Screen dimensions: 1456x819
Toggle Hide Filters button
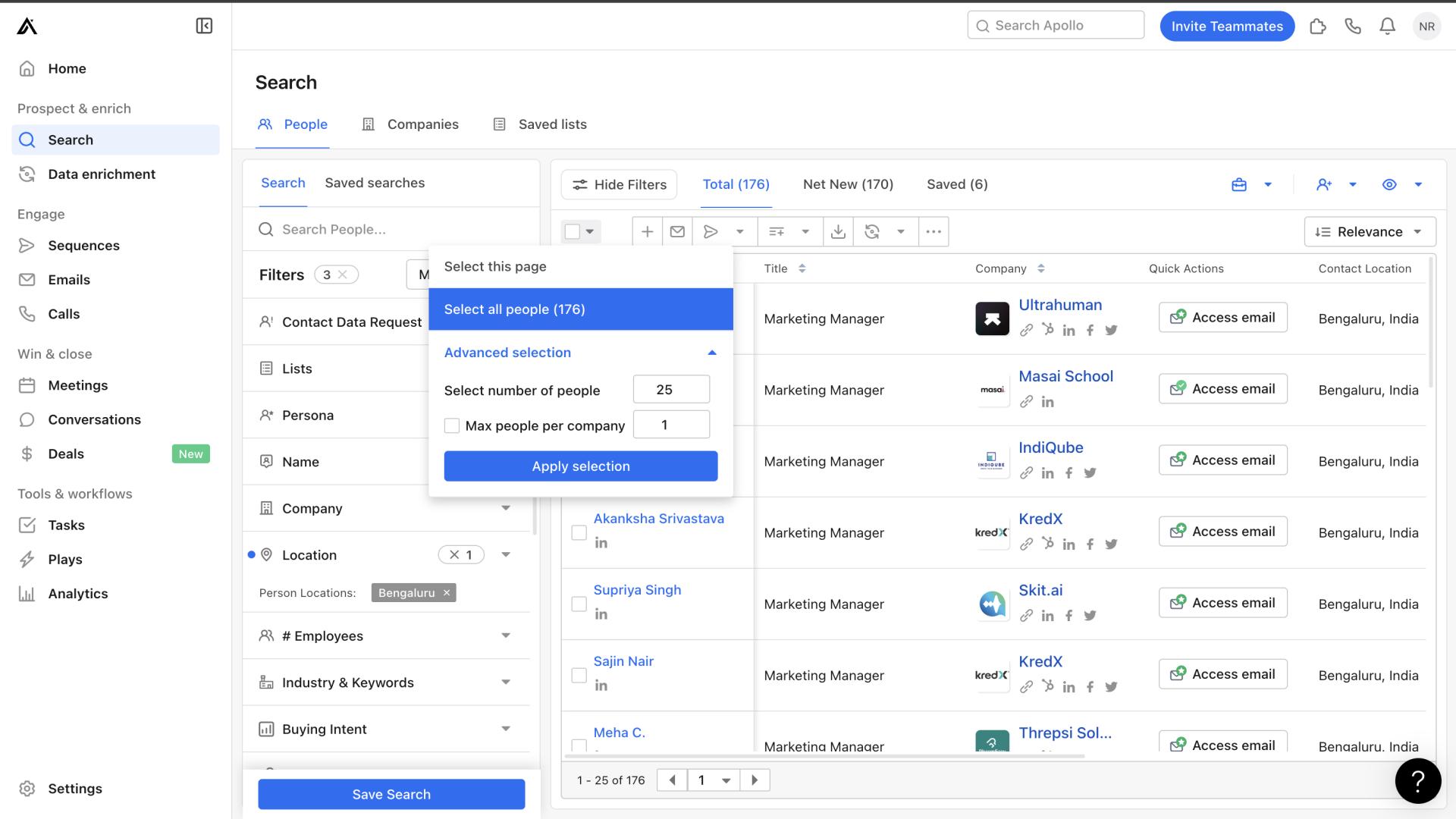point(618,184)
___
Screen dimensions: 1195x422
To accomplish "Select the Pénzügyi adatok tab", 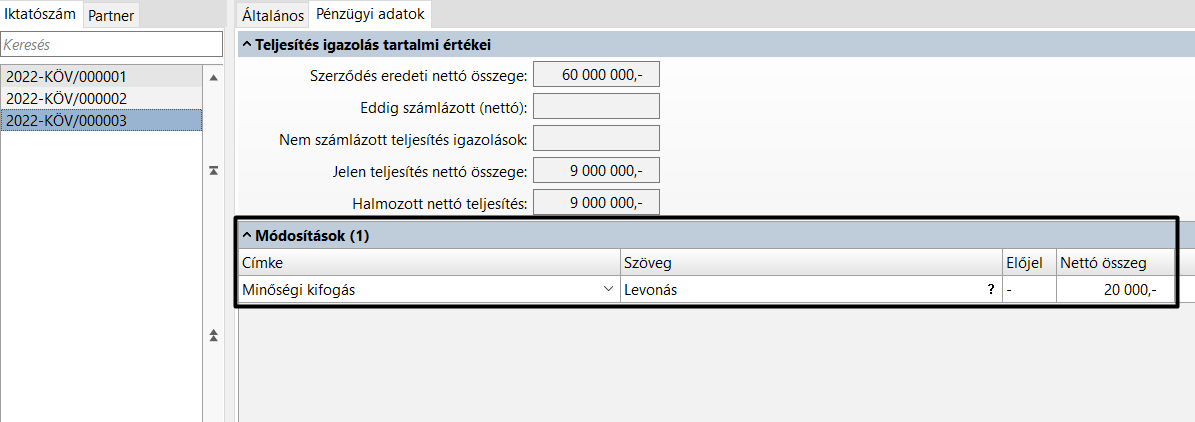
___
_What is expected_
How many of the lines above include the word "dimensions"? Only the number should be given.

_Task answer_
2